**** RECORDS FOR THE EXERCISE ****

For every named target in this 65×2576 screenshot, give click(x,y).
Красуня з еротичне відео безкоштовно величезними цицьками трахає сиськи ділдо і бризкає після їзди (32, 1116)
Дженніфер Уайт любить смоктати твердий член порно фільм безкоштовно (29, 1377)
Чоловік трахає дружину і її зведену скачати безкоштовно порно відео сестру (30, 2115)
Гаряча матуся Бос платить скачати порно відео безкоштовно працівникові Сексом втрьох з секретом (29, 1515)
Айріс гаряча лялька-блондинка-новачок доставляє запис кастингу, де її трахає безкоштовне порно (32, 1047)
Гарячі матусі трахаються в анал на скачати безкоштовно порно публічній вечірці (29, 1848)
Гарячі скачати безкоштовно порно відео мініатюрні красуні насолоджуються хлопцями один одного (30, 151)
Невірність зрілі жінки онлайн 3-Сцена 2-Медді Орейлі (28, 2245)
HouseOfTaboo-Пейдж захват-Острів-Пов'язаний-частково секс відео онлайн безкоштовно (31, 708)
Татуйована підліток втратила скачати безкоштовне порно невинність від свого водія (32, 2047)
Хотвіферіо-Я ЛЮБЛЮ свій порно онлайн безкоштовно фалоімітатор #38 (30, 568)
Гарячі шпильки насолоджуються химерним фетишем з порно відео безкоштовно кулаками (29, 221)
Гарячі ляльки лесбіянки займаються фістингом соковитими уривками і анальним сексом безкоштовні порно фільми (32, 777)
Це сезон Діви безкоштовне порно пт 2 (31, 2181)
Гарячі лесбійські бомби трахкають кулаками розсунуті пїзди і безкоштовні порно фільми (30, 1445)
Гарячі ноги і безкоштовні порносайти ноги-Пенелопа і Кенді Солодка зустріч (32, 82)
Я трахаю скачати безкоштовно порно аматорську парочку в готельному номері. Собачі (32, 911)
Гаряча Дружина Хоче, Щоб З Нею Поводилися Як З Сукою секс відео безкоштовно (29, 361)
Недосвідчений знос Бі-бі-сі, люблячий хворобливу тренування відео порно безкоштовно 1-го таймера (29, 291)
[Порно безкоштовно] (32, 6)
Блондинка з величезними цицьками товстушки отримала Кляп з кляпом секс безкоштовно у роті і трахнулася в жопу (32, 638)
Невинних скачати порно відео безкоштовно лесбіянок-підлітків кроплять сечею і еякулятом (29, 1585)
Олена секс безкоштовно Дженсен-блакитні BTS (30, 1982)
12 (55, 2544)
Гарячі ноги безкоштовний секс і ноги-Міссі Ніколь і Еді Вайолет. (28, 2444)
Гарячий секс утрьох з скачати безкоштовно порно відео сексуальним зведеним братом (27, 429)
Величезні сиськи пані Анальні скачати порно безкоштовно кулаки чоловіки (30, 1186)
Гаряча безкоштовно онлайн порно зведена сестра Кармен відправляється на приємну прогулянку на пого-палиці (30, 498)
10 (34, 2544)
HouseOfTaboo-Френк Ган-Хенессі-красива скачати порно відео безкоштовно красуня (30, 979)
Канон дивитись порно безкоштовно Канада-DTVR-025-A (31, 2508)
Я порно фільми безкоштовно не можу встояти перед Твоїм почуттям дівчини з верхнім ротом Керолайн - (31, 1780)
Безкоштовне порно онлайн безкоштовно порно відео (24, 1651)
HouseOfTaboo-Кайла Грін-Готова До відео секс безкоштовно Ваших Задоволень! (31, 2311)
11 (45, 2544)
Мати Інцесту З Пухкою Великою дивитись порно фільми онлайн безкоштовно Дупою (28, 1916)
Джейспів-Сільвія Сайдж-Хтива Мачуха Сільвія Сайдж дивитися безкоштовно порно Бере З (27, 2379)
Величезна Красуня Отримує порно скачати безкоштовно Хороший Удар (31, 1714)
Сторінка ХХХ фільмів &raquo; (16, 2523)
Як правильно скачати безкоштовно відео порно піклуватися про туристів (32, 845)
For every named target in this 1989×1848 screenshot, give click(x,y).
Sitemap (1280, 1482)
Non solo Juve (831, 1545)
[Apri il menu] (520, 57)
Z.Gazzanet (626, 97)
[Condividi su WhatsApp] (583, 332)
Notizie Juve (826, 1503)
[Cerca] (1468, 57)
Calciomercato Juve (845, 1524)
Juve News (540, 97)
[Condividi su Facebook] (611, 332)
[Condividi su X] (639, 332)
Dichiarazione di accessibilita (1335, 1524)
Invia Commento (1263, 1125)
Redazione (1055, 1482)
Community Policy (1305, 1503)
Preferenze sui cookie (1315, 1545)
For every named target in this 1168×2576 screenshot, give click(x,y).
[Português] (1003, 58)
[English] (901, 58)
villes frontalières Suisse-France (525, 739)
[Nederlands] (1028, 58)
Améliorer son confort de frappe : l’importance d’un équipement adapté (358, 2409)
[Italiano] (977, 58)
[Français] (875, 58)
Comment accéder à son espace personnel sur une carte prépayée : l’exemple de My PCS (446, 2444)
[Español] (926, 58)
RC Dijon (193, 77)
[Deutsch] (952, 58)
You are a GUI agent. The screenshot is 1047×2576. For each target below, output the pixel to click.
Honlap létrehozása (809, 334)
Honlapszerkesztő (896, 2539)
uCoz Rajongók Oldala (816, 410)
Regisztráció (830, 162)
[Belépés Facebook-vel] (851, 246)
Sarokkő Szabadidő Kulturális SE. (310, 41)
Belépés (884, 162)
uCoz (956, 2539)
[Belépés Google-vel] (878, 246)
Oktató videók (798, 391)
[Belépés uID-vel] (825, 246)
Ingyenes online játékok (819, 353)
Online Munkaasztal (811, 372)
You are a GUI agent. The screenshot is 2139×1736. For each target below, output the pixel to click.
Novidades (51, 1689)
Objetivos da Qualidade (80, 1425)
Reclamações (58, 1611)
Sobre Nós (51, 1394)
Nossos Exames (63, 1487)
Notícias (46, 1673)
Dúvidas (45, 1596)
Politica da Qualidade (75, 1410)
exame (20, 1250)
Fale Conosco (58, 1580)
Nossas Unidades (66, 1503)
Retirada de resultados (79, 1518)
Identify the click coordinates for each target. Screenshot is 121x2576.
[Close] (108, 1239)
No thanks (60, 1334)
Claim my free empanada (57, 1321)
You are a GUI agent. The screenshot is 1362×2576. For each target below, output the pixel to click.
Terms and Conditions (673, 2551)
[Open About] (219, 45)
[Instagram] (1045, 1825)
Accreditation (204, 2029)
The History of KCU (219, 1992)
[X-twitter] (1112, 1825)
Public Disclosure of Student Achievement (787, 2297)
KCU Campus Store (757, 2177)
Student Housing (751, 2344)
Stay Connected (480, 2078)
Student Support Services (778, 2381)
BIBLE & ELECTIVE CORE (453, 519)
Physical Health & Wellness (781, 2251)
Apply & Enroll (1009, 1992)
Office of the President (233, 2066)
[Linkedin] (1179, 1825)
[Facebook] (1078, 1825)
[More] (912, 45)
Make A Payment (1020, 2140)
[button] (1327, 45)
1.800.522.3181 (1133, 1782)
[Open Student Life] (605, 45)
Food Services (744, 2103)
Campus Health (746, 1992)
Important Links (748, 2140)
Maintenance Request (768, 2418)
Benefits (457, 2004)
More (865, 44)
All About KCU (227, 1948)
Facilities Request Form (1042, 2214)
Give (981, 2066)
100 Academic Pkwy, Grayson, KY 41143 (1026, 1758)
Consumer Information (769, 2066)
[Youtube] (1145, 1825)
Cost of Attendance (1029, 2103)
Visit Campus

****

WHAT THE TASK REQUIRES: Of the entries above, repeat exactly the lines from the line with "[More] (912, 45)" through the line with "Give (981, 2066)", both of them included.

WRITTEN REPLY:
[More] (912, 45)
Make A Payment (1020, 2140)
[button] (1327, 45)
1.800.522.3181 (1133, 1782)
[Open Student Life] (605, 45)
Food Services (744, 2103)
Campus Health (746, 1992)
Important Links (748, 2140)
Maintenance Request (768, 2418)
Benefits (457, 2004)
More (865, 44)
All About KCU (227, 1948)
Facilities Request Form (1042, 2214)
Give (981, 2066)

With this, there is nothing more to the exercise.